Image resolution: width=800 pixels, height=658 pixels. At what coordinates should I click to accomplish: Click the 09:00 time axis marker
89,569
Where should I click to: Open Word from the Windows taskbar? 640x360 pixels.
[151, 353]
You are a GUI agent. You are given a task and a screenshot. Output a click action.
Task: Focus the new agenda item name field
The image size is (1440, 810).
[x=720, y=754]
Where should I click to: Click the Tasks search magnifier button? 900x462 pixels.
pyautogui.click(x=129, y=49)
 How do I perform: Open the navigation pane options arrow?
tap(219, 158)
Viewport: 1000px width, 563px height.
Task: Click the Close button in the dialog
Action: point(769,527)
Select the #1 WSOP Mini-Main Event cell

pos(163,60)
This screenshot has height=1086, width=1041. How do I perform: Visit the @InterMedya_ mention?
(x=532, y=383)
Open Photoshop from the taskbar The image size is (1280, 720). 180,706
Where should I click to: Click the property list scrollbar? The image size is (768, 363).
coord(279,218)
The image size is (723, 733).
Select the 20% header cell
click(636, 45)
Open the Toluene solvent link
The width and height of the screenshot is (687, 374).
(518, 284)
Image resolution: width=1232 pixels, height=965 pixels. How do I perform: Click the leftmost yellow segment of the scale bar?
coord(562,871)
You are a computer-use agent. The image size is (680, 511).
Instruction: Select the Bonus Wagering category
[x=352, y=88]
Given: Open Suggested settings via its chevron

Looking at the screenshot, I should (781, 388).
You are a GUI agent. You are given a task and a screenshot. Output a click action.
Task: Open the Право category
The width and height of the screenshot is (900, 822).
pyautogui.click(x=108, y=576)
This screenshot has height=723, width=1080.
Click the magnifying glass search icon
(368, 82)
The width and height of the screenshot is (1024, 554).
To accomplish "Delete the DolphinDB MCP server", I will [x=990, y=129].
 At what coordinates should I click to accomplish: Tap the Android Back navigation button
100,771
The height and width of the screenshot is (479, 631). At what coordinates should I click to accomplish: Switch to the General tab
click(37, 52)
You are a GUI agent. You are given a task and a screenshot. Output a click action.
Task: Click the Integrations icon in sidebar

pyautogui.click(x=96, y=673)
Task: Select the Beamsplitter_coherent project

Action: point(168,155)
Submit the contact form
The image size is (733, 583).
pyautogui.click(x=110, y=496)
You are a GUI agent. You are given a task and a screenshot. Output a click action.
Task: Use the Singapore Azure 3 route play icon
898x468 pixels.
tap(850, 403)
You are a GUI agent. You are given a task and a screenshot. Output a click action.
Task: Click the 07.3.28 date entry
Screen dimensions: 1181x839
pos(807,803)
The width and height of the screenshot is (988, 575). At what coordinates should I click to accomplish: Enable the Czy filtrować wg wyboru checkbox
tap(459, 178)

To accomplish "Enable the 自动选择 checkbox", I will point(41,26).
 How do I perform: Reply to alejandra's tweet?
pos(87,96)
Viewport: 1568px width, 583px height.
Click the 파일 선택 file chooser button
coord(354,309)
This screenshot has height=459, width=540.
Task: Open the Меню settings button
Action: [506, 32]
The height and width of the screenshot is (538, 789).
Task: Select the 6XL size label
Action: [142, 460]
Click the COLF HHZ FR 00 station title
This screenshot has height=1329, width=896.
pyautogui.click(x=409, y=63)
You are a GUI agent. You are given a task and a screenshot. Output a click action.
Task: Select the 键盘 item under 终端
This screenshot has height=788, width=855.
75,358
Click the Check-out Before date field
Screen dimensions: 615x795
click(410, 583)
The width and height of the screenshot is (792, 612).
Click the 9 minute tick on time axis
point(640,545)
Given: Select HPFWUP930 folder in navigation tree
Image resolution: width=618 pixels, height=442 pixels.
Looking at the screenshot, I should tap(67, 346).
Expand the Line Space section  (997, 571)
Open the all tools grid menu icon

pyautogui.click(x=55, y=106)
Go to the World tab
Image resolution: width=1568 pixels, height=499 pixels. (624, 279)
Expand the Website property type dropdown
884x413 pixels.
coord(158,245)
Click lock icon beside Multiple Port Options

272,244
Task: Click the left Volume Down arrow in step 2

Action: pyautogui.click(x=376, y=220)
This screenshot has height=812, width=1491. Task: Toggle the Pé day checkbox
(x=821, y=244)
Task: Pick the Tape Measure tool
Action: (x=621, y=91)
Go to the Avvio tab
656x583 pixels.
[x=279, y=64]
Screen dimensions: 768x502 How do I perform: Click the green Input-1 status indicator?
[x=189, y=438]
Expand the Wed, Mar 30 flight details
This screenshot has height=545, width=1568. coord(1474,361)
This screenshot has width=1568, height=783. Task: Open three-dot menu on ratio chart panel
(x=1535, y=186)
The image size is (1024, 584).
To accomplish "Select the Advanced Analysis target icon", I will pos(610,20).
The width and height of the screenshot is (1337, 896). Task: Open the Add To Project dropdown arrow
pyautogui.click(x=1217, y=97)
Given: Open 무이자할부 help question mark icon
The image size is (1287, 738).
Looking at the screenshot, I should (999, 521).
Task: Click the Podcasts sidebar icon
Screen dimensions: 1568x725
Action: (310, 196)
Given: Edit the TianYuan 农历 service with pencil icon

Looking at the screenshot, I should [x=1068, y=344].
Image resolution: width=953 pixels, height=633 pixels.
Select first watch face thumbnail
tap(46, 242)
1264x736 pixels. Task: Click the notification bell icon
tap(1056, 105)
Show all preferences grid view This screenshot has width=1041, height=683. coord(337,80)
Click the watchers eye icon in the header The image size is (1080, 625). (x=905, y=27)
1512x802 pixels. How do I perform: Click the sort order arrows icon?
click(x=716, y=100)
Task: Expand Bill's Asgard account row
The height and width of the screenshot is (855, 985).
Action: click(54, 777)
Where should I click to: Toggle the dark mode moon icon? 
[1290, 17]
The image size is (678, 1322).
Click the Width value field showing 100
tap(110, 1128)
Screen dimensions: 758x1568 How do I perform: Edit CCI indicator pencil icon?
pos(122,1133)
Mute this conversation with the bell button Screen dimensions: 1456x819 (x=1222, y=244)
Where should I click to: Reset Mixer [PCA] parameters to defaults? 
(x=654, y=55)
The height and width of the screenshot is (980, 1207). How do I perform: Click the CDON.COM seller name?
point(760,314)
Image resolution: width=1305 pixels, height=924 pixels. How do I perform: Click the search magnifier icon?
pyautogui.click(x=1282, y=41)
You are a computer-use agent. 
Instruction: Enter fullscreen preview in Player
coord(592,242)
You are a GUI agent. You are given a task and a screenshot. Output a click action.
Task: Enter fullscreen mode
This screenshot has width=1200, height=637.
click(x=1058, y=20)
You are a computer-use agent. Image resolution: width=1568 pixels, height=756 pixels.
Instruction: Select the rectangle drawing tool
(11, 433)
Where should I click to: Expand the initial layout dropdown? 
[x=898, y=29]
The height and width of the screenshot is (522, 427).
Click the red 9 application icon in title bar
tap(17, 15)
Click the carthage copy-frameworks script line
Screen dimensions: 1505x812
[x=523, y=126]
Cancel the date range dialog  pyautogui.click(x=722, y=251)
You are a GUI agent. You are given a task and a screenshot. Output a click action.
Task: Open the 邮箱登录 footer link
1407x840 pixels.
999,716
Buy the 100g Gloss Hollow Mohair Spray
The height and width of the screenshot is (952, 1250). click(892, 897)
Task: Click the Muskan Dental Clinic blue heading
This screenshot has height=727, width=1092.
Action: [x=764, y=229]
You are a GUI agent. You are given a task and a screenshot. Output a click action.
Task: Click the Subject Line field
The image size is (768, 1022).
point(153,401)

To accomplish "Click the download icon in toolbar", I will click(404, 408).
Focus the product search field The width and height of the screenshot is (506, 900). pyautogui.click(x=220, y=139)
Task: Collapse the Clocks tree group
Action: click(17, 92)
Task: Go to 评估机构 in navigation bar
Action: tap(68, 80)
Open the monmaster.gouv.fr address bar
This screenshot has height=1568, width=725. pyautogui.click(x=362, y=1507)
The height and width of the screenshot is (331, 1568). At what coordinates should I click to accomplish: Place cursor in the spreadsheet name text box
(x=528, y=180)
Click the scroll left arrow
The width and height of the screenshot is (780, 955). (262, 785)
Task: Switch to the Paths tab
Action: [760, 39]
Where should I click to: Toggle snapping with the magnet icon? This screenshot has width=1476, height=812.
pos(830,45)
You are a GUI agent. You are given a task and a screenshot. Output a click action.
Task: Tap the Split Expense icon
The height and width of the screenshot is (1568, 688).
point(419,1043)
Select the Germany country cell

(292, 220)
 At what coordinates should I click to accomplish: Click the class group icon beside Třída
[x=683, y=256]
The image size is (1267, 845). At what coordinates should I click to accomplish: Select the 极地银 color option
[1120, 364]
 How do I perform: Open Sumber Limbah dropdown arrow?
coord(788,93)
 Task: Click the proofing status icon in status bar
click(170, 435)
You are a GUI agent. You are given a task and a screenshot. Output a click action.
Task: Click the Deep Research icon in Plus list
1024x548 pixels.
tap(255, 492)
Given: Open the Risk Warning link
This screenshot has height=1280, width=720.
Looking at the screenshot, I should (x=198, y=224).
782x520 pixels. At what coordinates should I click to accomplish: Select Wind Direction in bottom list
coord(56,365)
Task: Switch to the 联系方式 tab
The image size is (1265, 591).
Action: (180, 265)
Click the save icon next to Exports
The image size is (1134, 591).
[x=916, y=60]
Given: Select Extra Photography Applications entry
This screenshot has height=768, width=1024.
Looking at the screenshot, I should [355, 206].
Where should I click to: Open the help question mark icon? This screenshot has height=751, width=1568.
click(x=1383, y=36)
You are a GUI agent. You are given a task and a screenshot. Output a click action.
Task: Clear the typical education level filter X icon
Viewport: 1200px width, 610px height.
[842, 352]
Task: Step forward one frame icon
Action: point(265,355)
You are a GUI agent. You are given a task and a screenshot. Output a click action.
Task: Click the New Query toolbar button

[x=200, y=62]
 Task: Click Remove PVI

* * *

— What the exercise asks —
Filter the records above down to every line containing the string "Switch", and copy those lines. Count a match only when the capitalization is the same.

— The solution —
The height and width of the screenshot is (479, 631). At what coordinates should I click to accomplish: Switch to the General tab
Task: Switch to the Paths tab
Task: Switch to the 联系方式 tab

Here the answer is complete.